→ Data entries

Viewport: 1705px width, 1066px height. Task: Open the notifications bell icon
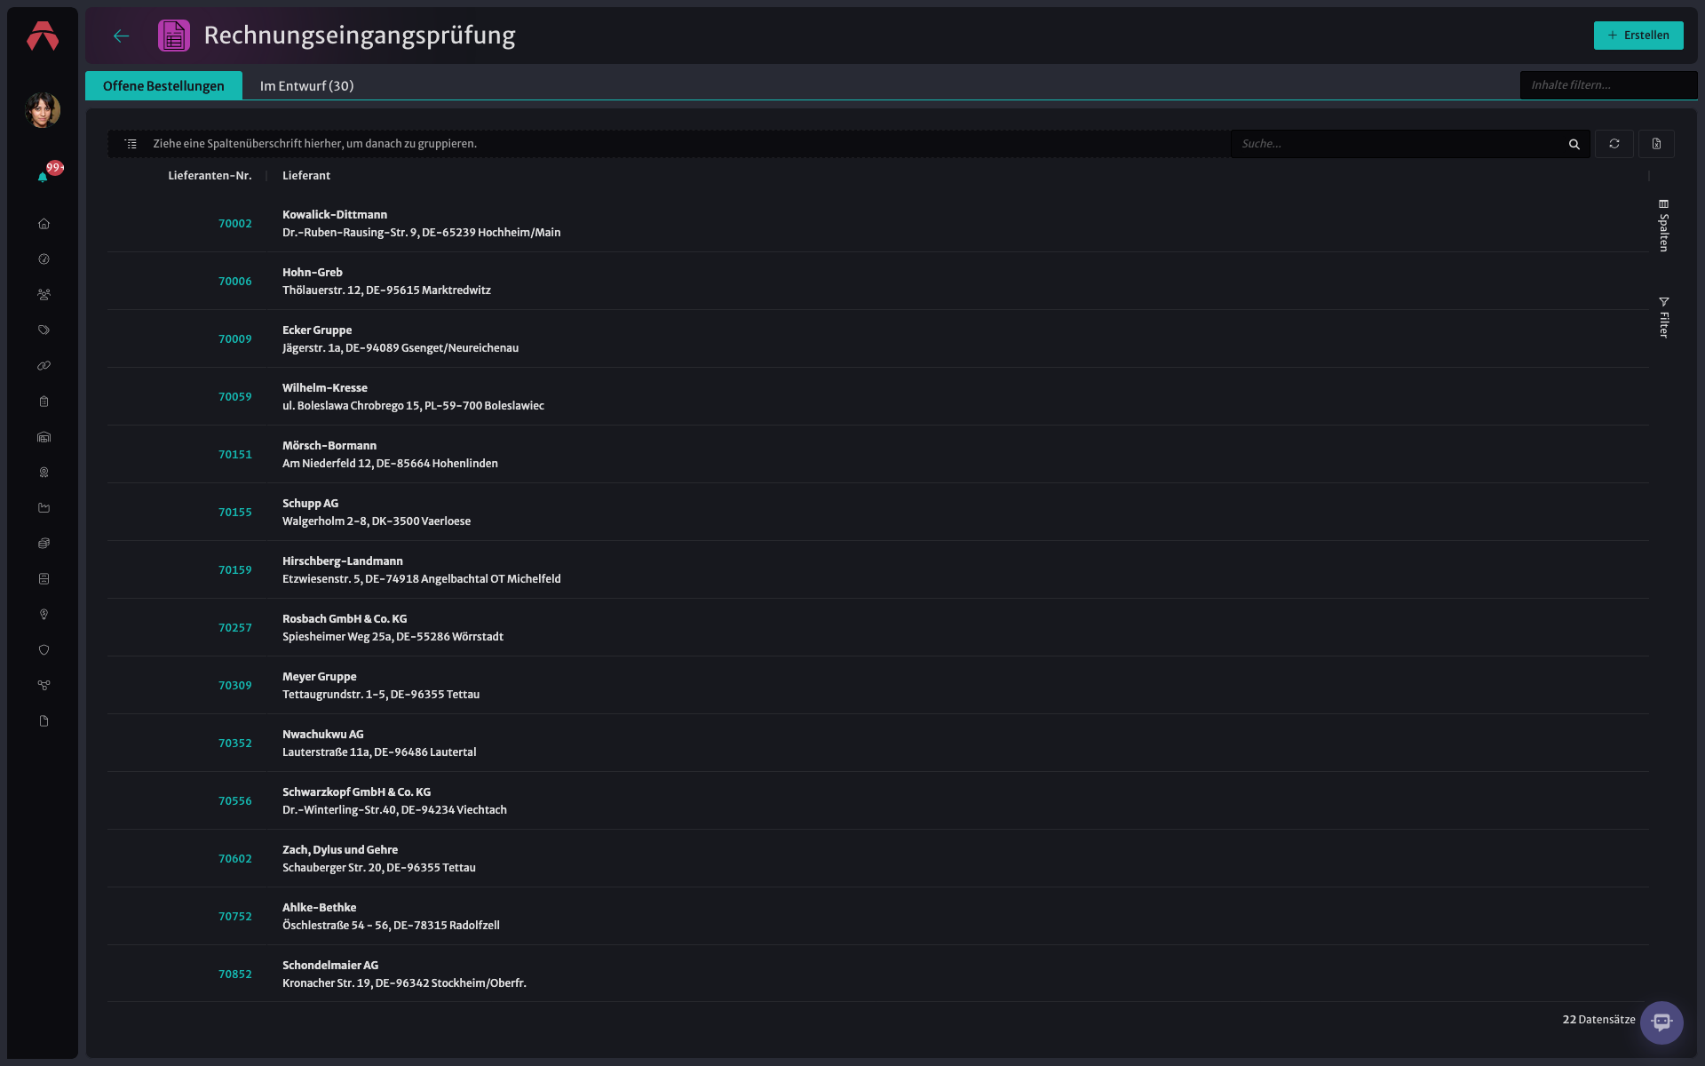43,177
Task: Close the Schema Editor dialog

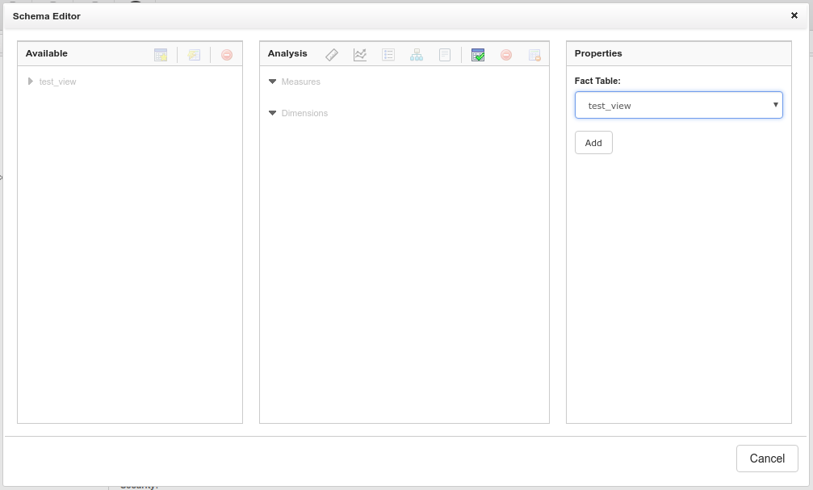Action: [x=794, y=15]
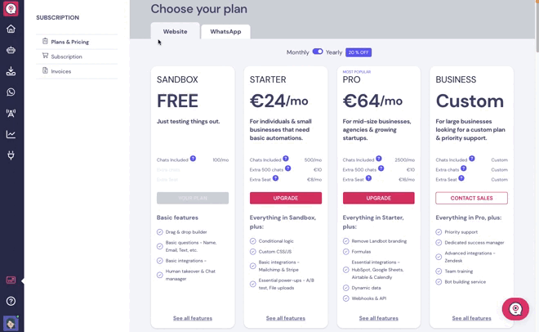Open the chatbot builder robot icon
The width and height of the screenshot is (539, 332).
click(x=11, y=50)
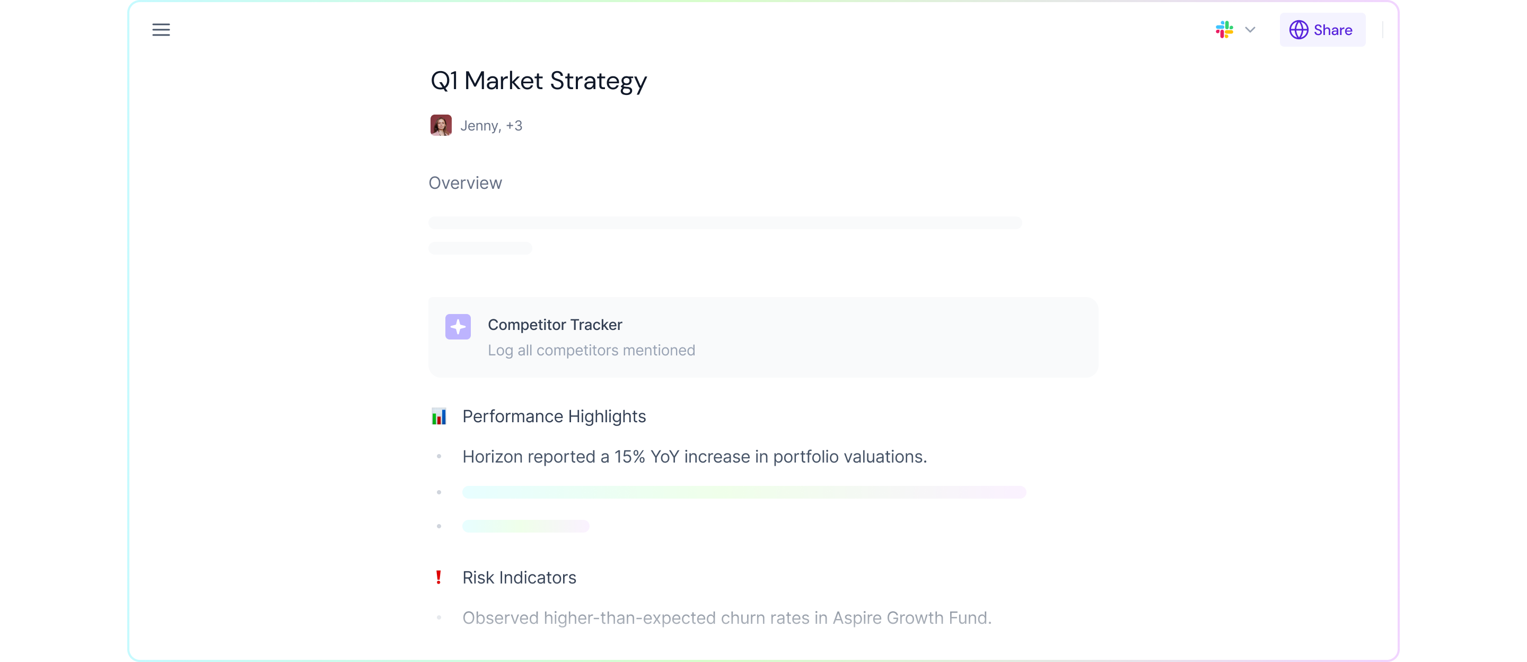Click the Horizon 15% YoY bullet text
The width and height of the screenshot is (1527, 662).
pos(694,457)
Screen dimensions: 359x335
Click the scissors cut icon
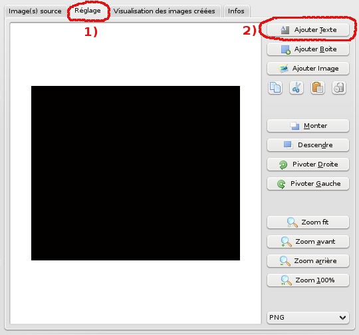297,88
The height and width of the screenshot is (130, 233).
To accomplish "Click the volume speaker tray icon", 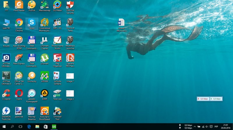I will tap(206, 127).
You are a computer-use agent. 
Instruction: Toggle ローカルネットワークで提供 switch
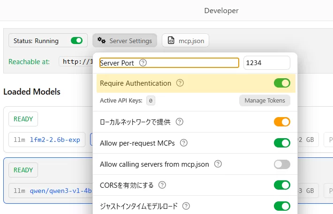(282, 122)
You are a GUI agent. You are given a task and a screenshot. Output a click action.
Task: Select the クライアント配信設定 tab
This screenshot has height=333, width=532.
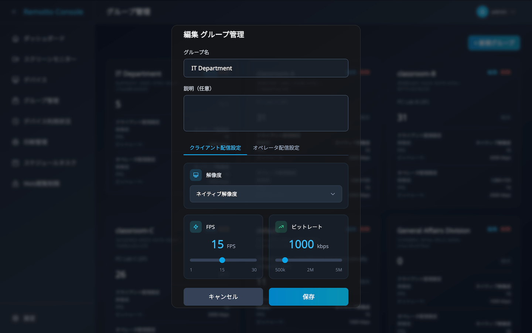(x=215, y=148)
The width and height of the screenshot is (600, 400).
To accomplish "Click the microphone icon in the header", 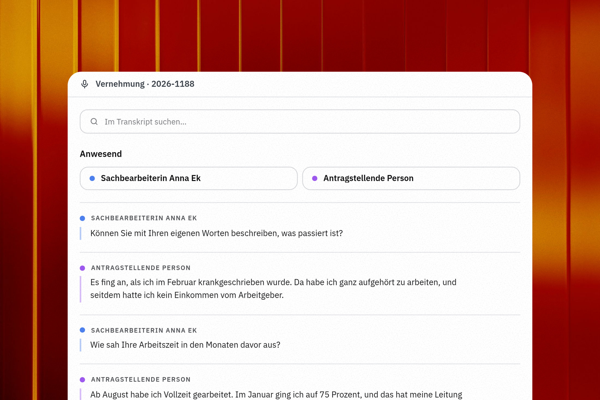I will [x=85, y=84].
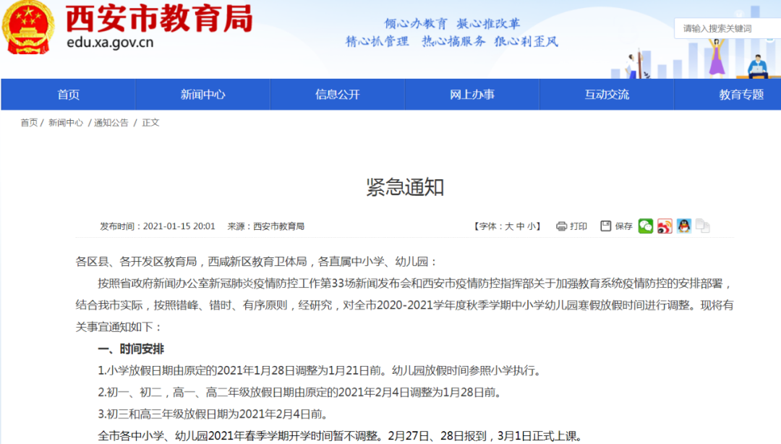
Task: Click the printer icon
Action: [562, 226]
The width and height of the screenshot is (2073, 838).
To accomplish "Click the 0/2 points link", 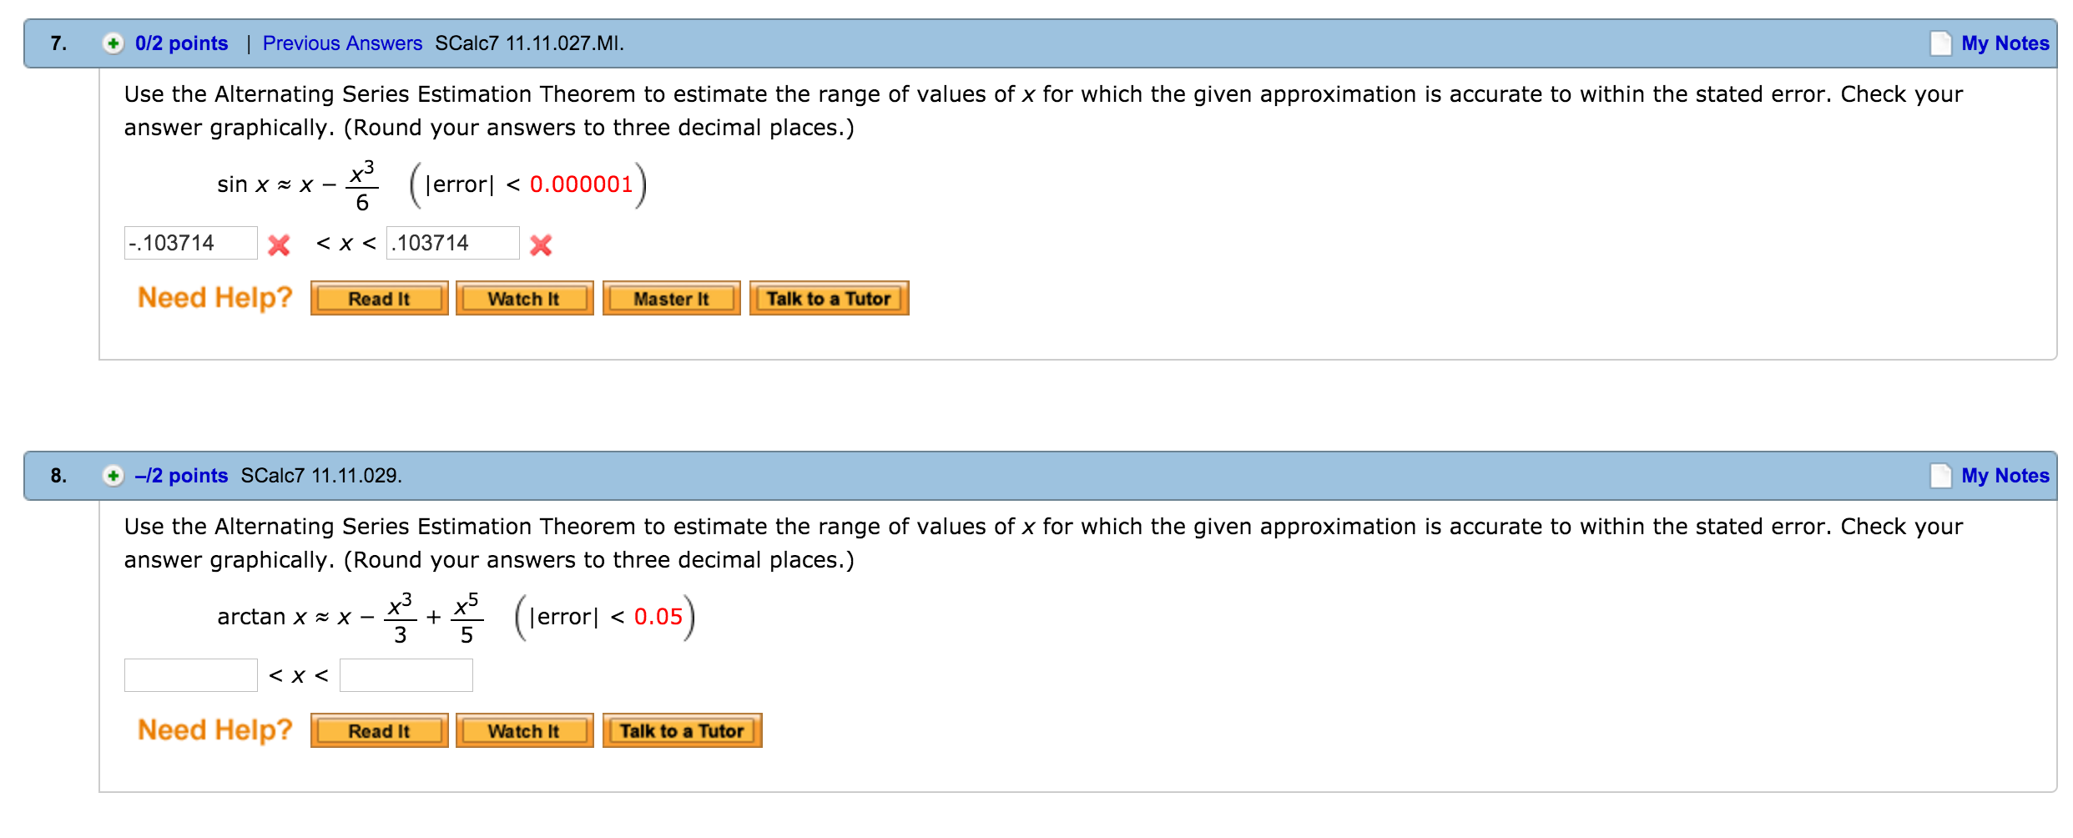I will (x=181, y=43).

→ ASSIGNED TASK
Which lines of the records contain "agent"? Show each of them.

→ SOLUTION
You are a computer-use agent. 
You are a GUI agent. You are given a task and a screenshot. Output a click action.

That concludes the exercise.